Electron beam plasma modification of microtitre plates for covalent biomolecules immobilization

Abstract

Summary form only given. Microtitre plates are effective solid-phase platforms for multiplexed, high-throughput screening and analysis of biomolecule interactions. This multi-well format is widely used in both industry and medical fields due to its ease of automation, high capacity for paralleled data collection, and versatile application of technologies (e.g., proteomics, functional genomics, biomolecule separation and purification). Microtitre plates made of polystyrene are most commonly employed because they readily adsorb (via non-specific adsorption) proteins, have excellent optical as well as mechanical properties, and are cost-effective. However, several of these intrinsic properties of polystyrene also present disadvantages: poor chemical resistance, difficulty controlling surface chemistry, protein denaturation, desorption and/or loss of biomolecule activity. Indeed, it has been estimated that less than 10% of adsorbed protein molecules retain their activity.Electron beam plasma treatment was applied to activate the polystyrene microtitre plates surface and thus to facilitate covalent biomolecule immobilization. Electron beam generated plasmas constitute a unique class of plasmas due to their intrinsic low electron temperatures (<; 1 eV), plasma potentials and thus ion kinetic energies. For the treatment of polymers, these plasmas have demonstrated the ability to change the surface energy and chemistry with limited change in surface topography and low etch rates.
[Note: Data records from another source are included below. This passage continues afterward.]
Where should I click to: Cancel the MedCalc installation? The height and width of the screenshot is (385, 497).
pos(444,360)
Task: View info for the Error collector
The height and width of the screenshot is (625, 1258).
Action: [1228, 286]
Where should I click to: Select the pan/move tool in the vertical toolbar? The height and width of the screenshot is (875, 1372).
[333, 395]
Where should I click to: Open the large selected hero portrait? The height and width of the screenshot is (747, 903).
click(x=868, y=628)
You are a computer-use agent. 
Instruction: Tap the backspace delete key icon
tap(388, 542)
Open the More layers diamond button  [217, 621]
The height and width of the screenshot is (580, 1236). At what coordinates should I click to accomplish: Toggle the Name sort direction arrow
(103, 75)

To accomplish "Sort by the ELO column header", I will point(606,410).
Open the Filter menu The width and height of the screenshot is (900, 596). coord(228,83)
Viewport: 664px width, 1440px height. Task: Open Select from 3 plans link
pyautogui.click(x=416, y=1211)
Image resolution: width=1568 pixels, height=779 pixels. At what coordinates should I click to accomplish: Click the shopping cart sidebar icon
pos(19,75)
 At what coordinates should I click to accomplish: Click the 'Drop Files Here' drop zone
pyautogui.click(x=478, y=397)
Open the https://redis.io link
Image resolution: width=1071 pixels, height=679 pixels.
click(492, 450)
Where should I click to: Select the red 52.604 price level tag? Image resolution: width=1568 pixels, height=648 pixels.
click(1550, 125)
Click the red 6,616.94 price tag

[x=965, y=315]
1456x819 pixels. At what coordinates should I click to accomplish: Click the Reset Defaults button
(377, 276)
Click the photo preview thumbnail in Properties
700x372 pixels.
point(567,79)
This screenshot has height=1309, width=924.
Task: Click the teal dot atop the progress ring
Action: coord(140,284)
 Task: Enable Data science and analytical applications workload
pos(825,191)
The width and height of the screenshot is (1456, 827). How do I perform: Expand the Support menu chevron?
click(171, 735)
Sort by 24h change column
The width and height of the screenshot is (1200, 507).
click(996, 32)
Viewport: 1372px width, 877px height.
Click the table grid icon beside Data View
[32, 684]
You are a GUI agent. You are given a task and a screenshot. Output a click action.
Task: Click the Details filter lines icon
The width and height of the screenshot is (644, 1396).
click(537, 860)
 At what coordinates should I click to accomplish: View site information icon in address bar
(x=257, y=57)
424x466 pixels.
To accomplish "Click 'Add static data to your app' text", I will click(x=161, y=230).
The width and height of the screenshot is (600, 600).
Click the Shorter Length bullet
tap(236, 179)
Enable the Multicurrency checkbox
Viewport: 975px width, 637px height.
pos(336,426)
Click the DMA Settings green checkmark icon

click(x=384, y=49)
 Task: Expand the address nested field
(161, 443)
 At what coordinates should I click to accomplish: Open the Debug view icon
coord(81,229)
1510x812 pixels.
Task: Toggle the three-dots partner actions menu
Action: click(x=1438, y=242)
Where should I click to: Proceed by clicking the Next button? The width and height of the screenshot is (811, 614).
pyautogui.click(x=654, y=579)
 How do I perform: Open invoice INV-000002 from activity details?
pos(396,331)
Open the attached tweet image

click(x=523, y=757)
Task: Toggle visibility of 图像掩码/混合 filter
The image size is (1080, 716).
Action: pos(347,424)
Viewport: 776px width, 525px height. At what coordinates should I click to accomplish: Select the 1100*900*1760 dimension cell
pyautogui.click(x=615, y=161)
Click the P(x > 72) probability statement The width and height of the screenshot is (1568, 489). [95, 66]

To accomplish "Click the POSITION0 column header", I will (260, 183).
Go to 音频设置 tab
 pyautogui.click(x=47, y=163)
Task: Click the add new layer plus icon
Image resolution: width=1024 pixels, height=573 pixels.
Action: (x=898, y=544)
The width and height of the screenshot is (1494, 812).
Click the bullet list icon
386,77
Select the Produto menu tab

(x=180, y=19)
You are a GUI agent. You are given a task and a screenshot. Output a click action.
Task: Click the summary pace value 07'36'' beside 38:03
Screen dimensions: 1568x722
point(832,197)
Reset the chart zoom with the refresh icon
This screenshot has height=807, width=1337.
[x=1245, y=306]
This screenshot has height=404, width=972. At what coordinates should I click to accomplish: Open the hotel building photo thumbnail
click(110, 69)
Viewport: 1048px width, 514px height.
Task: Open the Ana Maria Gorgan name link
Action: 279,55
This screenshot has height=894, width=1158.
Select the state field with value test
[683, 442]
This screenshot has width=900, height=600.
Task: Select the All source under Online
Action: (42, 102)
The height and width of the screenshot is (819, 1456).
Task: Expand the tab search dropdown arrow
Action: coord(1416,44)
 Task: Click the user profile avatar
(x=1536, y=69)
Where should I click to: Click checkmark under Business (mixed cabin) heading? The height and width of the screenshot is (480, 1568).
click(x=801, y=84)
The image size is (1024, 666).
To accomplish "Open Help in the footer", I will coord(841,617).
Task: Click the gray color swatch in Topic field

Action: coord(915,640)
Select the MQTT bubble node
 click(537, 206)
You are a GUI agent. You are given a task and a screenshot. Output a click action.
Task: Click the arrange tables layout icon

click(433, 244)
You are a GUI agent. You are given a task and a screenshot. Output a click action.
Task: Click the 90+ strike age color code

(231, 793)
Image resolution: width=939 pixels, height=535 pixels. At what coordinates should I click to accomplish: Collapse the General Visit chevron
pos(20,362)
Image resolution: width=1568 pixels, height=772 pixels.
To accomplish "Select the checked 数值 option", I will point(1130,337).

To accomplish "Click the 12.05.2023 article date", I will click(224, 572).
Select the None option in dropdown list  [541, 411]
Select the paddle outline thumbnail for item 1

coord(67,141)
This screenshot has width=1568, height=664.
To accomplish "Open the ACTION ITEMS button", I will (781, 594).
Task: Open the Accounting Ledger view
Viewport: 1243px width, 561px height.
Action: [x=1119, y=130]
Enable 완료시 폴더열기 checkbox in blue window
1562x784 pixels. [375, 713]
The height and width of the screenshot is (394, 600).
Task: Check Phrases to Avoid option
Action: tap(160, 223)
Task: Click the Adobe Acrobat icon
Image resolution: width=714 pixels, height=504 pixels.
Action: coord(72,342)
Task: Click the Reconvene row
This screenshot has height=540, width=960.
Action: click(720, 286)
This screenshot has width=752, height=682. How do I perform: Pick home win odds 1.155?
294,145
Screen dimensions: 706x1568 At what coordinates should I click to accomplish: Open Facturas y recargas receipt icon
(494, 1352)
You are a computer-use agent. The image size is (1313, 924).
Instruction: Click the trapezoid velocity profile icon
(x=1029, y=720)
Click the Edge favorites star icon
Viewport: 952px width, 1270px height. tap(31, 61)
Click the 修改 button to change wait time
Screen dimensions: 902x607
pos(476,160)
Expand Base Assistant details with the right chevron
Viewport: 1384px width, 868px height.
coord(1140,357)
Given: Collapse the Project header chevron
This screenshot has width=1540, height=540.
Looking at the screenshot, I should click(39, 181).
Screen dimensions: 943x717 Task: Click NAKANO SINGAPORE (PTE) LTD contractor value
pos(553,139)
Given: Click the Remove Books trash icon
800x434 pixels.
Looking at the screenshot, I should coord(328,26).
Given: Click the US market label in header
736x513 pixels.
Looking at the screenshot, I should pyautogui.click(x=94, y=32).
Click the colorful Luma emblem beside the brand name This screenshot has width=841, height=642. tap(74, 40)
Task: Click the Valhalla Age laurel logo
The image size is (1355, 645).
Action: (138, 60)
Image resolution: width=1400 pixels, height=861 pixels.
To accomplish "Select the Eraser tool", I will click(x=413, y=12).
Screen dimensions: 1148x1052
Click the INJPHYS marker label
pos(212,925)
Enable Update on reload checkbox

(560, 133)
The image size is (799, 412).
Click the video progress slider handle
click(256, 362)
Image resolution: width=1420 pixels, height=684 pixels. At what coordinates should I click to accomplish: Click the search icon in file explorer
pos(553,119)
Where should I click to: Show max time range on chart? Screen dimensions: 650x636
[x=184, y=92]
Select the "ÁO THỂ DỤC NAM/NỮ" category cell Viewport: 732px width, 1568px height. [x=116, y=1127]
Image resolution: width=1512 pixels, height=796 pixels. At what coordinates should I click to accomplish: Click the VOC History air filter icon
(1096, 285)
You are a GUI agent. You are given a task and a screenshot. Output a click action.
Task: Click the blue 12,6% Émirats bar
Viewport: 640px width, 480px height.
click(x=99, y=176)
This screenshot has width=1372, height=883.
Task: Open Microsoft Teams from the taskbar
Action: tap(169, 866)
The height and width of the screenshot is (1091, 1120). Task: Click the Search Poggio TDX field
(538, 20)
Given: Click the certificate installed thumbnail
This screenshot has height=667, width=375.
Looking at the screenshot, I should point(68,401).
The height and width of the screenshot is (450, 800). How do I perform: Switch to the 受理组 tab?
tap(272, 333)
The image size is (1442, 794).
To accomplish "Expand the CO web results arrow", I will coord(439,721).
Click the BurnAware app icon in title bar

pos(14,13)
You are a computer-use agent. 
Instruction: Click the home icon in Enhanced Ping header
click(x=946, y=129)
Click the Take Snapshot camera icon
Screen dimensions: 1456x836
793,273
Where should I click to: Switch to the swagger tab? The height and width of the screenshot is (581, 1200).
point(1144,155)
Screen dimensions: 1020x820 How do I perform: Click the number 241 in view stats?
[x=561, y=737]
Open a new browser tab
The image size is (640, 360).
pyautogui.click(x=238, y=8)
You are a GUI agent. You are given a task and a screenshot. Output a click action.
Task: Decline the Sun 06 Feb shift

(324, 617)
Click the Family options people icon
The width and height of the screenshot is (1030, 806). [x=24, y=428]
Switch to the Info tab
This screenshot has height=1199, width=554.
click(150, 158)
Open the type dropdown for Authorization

In this wore, we have taken standard hydrophobic microtitre plates costing ~$3 each and converted them to versatile immobilization platforms capable of covalent attachment chemistry; commercial pre-activated plates typically cost $15 to $25 each. This approach allows for variation of the chemical moiety on the surface, as well as the crosslinker used to attach the biomolecule. Furthermore, the user is able to define the conditions used for immobilization, further expanding the numbers and types of molecules that can be used in microtitre assays.